Eve vardığımda arabamı park ettim ve yorgunca eve girdim. Ayakkabılarımı çıkarıp kenara attığımda kendi kendime söylenmiştim.
"Anne bugün kaç kişinin hayatını kurtardım bir bilsen. Hepsini anlatmak istiyorum fakat... Fakat sen yoksun." Bıkkınlıkla kendimi yatağa attım. Annem ve babam öldükten sonra bu büyük ev bana kalmıştı. Büyük bir yalnızlığın içerisindeydim. İşte ben bu yalnızlığımı hastanede gidermeye çalışıyordum. Hastalarımı mutlu ederek ve eğlendirerek. Evet, onları mutlu edebiliyordum fakat kendimi, asla. Pek aç olmadığımdan üstümü değiştirip direk uyumuştum.
Ertesi sabah hastaneye gittiğimde Rei'yi kontrol etmem gerekiyordu. Odanın önüne geldiğimde kapıyı hafifçe tıkladım ve içeri girdim. Yatakta uzanan beyaz saçlı kadın çok yorgun gözüküyordu. Gülümseyerek ona baktım.

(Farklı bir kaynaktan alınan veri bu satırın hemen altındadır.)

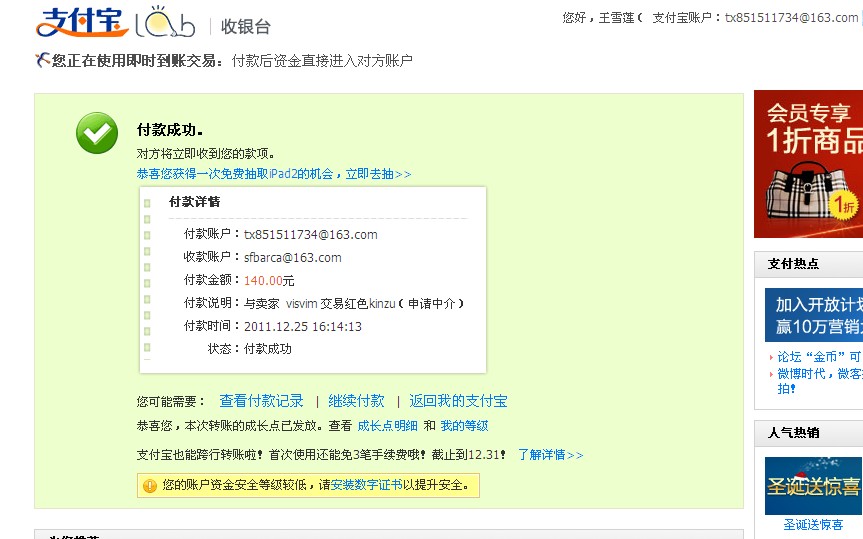Click the 我的等级 link

tap(464, 426)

"Günaydın Bayan Todoroki! Kendinizi nasıl hissediyorsunuz?" Kadın zorlukla nefes alarak konuştu.
"Başım çok ağrıyor." Duraksadı. "Biraz da midem bulanıyor sanırım." Başımı anlayışla salladım ve yatağının yanındaki tek kişilik koltuğa oturdum.
"Bir kaza geçirdiniz. Ardından ameliyat. İyi hissetmemeniz normal ama merak etmeyin birkaç güne iyileşirsiniz." Durup yumuşak bir sesle konuştum. "Hem, çok güçlü bir kadına benziyorsunuz." Rei yorgunca gülümseyerek elini uzattı ve elimi tuttu. Tam o sırada kapı açıldı ve içeriye Todoroki girdi. Annesinin uyandığını görünce elindeki tost ve kahve bardağını masaya bırakıp yanına koştu.

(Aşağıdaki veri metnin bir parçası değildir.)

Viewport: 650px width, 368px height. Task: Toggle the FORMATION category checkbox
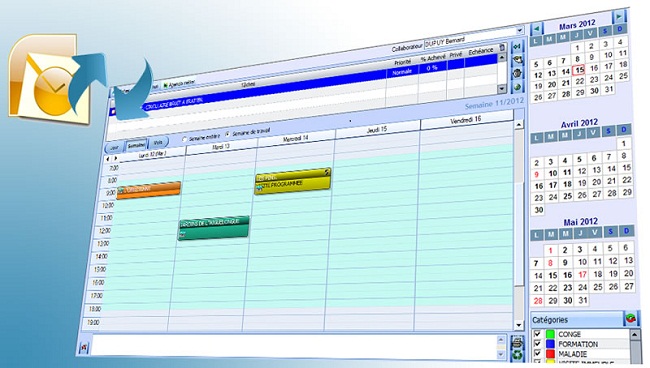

"Uyandın mı? Kendini nasıl hissediyorsun? Bir tane daha yastık ister misin? Üşüyor musun?" Kadın gülümseyerek hayır anlamında başını salladı. Todoroki kafasını kaldırıp bana baktı.
"Doktor, annemin durumu nasıl?"
"Şu anda bir sağlık sorunu yok. Midesinin bulandığını ve başının ağrıdığını söyledi. Bunları hissetmesi normal sonuçta bir kaza geçirdi ardından ameliyata girdi. Yakında iyileşir." Todoroki başını salladı ve doğrudan gözlerime baktı.
"Tuhaf bir şekilde bana çok tanıdık geliyorsun..." Şaşkınlıkla gözlerimi açıp telaşla konuştum.
"Ben mi? Olabilir birine benzetmişsindir." Todoroki hayır anlamında başını salladı.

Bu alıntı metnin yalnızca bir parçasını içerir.